Task goal → Your answer should be an exact copy of the lines from the start of the entries to the line containing "Home (331, 165)", both included.

Data for the task →

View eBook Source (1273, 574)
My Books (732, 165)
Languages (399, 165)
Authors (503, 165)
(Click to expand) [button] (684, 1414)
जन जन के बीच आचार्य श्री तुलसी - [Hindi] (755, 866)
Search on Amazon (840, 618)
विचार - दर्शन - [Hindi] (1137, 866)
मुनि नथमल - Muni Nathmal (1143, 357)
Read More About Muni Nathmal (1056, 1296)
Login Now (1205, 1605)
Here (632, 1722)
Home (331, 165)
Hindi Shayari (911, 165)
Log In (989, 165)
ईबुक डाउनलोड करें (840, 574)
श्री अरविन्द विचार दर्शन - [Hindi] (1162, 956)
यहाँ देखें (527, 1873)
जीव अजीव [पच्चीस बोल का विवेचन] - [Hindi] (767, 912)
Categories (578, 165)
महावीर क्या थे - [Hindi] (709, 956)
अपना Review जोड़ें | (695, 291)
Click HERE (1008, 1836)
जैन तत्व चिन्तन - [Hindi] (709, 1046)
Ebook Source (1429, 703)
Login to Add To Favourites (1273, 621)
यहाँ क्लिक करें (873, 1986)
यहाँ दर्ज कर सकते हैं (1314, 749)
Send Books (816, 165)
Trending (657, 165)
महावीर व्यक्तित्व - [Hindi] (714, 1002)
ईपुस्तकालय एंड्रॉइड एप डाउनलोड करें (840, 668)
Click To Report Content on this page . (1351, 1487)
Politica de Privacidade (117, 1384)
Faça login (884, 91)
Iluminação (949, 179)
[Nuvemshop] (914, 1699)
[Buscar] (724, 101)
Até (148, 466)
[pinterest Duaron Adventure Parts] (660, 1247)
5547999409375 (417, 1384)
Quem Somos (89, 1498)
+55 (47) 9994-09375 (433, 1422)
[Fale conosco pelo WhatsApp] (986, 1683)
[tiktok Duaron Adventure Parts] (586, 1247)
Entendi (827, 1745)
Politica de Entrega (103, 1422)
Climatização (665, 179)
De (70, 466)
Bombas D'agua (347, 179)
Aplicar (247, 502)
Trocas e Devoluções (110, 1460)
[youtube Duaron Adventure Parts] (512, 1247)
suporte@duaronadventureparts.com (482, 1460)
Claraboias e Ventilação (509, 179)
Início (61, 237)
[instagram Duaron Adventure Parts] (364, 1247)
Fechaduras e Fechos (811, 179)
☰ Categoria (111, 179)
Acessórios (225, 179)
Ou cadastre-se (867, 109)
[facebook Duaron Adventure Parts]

Expected answer →
View eBook Source (1273, 574)
My Books (732, 165)
Languages (399, 165)
Authors (503, 165)
(Click to expand) [button] (684, 1414)
जन जन के बीच आचार्य श्री तुलसी - [Hindi] (755, 866)
Search on Amazon (840, 618)
विचार - दर्शन - [Hindi] (1137, 866)
मुनि नथमल - Muni Nathmal (1143, 357)
Read More About Muni Nathmal (1056, 1296)
Login Now (1205, 1605)
Here (632, 1722)
Home (331, 165)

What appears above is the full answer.